**WHAT THE TASK REQUIRES**
Print the listing below unchanged, line for line, from first to last.

+++ TASK INPUTS +++

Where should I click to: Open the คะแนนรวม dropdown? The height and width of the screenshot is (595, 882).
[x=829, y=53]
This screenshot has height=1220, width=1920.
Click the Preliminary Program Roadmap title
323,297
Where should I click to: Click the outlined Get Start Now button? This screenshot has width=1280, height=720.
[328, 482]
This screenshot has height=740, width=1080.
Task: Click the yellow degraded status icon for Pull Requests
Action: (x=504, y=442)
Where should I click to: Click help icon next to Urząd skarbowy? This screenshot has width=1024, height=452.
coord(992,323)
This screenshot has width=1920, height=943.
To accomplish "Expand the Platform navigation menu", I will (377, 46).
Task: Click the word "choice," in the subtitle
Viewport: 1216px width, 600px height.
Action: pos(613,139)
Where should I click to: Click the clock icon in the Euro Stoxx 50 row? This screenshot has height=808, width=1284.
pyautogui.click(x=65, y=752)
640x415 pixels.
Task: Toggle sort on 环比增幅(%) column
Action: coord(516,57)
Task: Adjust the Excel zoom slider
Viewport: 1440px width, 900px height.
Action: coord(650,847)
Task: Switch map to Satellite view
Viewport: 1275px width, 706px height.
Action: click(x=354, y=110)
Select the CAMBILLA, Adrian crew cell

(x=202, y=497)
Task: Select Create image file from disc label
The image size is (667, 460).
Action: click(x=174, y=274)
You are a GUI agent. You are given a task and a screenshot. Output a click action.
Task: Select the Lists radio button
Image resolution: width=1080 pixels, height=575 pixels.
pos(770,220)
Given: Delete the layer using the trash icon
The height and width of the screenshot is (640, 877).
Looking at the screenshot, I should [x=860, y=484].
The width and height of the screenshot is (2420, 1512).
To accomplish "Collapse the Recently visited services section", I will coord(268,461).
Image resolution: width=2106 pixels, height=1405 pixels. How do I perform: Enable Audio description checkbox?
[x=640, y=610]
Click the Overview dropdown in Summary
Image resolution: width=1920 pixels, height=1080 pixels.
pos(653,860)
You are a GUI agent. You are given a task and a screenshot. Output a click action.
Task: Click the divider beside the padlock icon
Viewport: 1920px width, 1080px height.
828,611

+++

**FINAL ANSWER**
Where should I click to: Open the คะแนนรวม dropdown? The height and width of the screenshot is (595, 882).
[x=829, y=53]
This screenshot has height=1220, width=1920.
Click the Preliminary Program Roadmap title
323,297
Where should I click to: Click the outlined Get Start Now button? This screenshot has width=1280, height=720.
[328, 482]
This screenshot has height=740, width=1080.
Task: Click the yellow degraded status icon for Pull Requests
Action: (x=504, y=442)
Where should I click to: Click help icon next to Urząd skarbowy? This screenshot has width=1024, height=452.
coord(992,323)
This screenshot has width=1920, height=943.
To accomplish "Expand the Platform navigation menu", I will (377, 46).
Task: Click the word "choice," in the subtitle
Viewport: 1216px width, 600px height.
Action: pos(613,139)
Where should I click to: Click the clock icon in the Euro Stoxx 50 row? This screenshot has height=808, width=1284.
pyautogui.click(x=65, y=752)
640x415 pixels.
Task: Toggle sort on 环比增幅(%) column
Action: coord(516,57)
Task: Adjust the Excel zoom slider
Viewport: 1440px width, 900px height.
Action: coord(650,847)
Task: Switch map to Satellite view
Viewport: 1275px width, 706px height.
Action: click(x=354, y=110)
Select the CAMBILLA, Adrian crew cell

(x=202, y=497)
Task: Select Create image file from disc label
The image size is (667, 460).
Action: click(x=174, y=274)
You are a GUI agent. You are given a task and a screenshot. Output a click action.
Task: Select the Lists radio button
Image resolution: width=1080 pixels, height=575 pixels.
pos(770,220)
Given: Delete the layer using the trash icon
The height and width of the screenshot is (640, 877).
Looking at the screenshot, I should [x=860, y=484].
The width and height of the screenshot is (2420, 1512).
To accomplish "Collapse the Recently visited services section", I will coord(268,461).
Image resolution: width=2106 pixels, height=1405 pixels. How do I perform: Enable Audio description checkbox?
[x=640, y=610]
Click the Overview dropdown in Summary
Image resolution: width=1920 pixels, height=1080 pixels.
pos(653,860)
You are a GUI agent. You are given a task and a screenshot. Output a click action.
Task: Click the divider beside the padlock icon
Viewport: 1920px width, 1080px height.
828,611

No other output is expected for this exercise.